-- Exercise --
Can you transcribe every record below exactly as it appears?

(Saved data entries)
********
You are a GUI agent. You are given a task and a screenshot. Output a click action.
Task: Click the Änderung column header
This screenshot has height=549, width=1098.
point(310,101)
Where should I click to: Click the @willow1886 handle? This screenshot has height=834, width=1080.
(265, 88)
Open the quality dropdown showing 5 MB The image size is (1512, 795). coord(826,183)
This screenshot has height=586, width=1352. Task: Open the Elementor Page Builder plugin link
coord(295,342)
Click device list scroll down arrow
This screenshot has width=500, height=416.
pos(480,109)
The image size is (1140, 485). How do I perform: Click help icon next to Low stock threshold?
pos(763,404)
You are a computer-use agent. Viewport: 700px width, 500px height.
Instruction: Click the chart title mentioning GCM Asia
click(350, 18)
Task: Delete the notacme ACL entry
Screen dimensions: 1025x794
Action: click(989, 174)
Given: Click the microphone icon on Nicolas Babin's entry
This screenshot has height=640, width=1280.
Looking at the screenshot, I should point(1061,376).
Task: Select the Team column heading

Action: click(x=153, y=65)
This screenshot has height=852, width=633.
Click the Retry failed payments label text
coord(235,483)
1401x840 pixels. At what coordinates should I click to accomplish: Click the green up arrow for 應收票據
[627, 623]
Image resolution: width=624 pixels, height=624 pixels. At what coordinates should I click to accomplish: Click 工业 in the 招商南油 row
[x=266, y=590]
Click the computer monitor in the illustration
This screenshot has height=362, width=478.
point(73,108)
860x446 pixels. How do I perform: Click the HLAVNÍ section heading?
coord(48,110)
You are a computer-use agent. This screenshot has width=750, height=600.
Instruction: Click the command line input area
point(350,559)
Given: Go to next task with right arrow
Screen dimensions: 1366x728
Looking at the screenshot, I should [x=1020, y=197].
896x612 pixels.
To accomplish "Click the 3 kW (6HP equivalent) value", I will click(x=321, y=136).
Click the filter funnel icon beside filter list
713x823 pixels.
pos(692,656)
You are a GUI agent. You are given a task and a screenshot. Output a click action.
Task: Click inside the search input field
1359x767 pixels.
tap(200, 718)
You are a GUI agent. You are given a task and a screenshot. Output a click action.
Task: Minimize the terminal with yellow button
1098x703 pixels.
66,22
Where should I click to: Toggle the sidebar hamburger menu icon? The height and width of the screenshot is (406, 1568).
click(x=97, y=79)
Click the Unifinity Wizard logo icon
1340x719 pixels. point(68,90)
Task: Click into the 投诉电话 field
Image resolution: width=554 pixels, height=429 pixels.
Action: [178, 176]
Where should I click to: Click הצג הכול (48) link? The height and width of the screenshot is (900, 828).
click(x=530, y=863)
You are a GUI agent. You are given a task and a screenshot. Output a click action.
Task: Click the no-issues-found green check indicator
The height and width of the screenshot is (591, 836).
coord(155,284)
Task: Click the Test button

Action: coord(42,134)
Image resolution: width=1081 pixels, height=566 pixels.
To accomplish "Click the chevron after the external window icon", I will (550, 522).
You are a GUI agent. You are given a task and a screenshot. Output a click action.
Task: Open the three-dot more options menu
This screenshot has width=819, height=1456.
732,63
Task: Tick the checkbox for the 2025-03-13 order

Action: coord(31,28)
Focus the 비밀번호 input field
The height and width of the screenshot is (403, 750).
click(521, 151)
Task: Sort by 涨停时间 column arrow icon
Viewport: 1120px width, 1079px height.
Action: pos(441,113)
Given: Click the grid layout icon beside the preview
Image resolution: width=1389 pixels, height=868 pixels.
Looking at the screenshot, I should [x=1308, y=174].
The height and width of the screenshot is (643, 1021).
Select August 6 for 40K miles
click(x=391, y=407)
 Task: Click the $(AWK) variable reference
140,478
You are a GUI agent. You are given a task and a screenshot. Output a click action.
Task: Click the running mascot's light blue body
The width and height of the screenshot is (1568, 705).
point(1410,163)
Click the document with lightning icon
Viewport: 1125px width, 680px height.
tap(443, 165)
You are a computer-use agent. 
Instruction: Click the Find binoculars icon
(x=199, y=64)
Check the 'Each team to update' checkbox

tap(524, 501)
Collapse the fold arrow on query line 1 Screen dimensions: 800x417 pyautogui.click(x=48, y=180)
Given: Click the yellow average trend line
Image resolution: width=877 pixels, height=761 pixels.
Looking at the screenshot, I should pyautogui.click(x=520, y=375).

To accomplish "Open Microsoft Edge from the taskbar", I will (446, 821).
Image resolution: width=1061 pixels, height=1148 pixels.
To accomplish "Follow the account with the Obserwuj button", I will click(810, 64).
********
-- Written answer --
You are a GUI agent. You are given a task and a screenshot. Output a click action.
Task: Click the Änderung column header
This screenshot has height=549, width=1098.
point(310,101)
Where should I click to: Click the @willow1886 handle? This screenshot has height=834, width=1080.
(265, 88)
Open the quality dropdown showing 5 MB The image size is (1512, 795). coord(826,183)
This screenshot has height=586, width=1352. Task: Open the Elementor Page Builder plugin link
coord(295,342)
Click device list scroll down arrow
This screenshot has width=500, height=416.
pos(480,109)
The image size is (1140, 485). How do I perform: Click help icon next to Low stock threshold?
pos(763,404)
You are a computer-use agent. Viewport: 700px width, 500px height.
Instruction: Click the chart title mentioning GCM Asia
click(350, 18)
Task: Delete the notacme ACL entry
Screen dimensions: 1025x794
Action: click(989, 174)
Given: Click the microphone icon on Nicolas Babin's entry
This screenshot has height=640, width=1280.
Looking at the screenshot, I should point(1061,376).
Task: Select the Team column heading

Action: click(x=153, y=65)
This screenshot has height=852, width=633.
Click the Retry failed payments label text
coord(235,483)
1401x840 pixels. At what coordinates should I click to accomplish: Click the green up arrow for 應收票據
[627, 623]
Image resolution: width=624 pixels, height=624 pixels. At what coordinates should I click to accomplish: Click 工业 in the 招商南油 row
[x=266, y=590]
Click the computer monitor in the illustration
This screenshot has height=362, width=478.
point(73,108)
860x446 pixels. How do I perform: Click the HLAVNÍ section heading?
coord(48,110)
You are a computer-use agent. This screenshot has width=750, height=600.
Instruction: Click the command line input area
point(350,559)
Given: Go to next task with right arrow
Screen dimensions: 1366x728
Looking at the screenshot, I should [x=1020, y=197].
896x612 pixels.
To accomplish "Click the 3 kW (6HP equivalent) value", I will click(x=321, y=136).
Click the filter funnel icon beside filter list
713x823 pixels.
pos(692,656)
You are a GUI agent. You are given a task and a screenshot. Output a click action.
Task: Click inside the search input field
1359x767 pixels.
tap(200, 718)
You are a GUI agent. You are given a task and a screenshot. Output a click action.
Task: Minimize the terminal with yellow button
1098x703 pixels.
66,22
Where should I click to: Toggle the sidebar hamburger menu icon? The height and width of the screenshot is (406, 1568).
click(x=97, y=79)
Click the Unifinity Wizard logo icon
1340x719 pixels. point(68,90)
Task: Click into the 投诉电话 field
Image resolution: width=554 pixels, height=429 pixels.
Action: [178, 176]
Where should I click to: Click הצג הכול (48) link? The height and width of the screenshot is (900, 828).
click(x=530, y=863)
You are a GUI agent. You are given a task and a screenshot. Output a click action.
Task: Click the no-issues-found green check indicator
The height and width of the screenshot is (591, 836).
coord(155,284)
Task: Click the Test button

Action: coord(42,134)
Image resolution: width=1081 pixels, height=566 pixels.
To accomplish "Click the chevron after the external window icon", I will (550, 522).
You are a GUI agent. You are given a task and a screenshot. Output a click action.
Task: Open the three-dot more options menu
This screenshot has width=819, height=1456.
732,63
Task: Tick the checkbox for the 2025-03-13 order

Action: coord(31,28)
Focus the 비밀번호 input field
The height and width of the screenshot is (403, 750).
click(521, 151)
Task: Sort by 涨停时间 column arrow icon
Viewport: 1120px width, 1079px height.
Action: pos(441,113)
Given: Click the grid layout icon beside the preview
Image resolution: width=1389 pixels, height=868 pixels.
Looking at the screenshot, I should [x=1308, y=174].
The height and width of the screenshot is (643, 1021).
Select August 6 for 40K miles
click(x=391, y=407)
 Task: Click the $(AWK) variable reference
140,478
You are a GUI agent. You are given a task and a screenshot. Output a click action.
Task: Click the running mascot's light blue body
The width and height of the screenshot is (1568, 705).
point(1410,163)
Click the document with lightning icon
Viewport: 1125px width, 680px height.
tap(443, 165)
You are a computer-use agent. 
Instruction: Click the Find binoculars icon
(x=199, y=64)
Check the 'Each team to update' checkbox

tap(524, 501)
Collapse the fold arrow on query line 1 Screen dimensions: 800x417 pyautogui.click(x=48, y=180)
Given: Click the yellow average trend line
Image resolution: width=877 pixels, height=761 pixels.
Looking at the screenshot, I should pyautogui.click(x=520, y=375).

To accomplish "Open Microsoft Edge from the taskbar", I will (446, 821).
Image resolution: width=1061 pixels, height=1148 pixels.
To accomplish "Follow the account with the Obserwuj button", I will click(810, 64).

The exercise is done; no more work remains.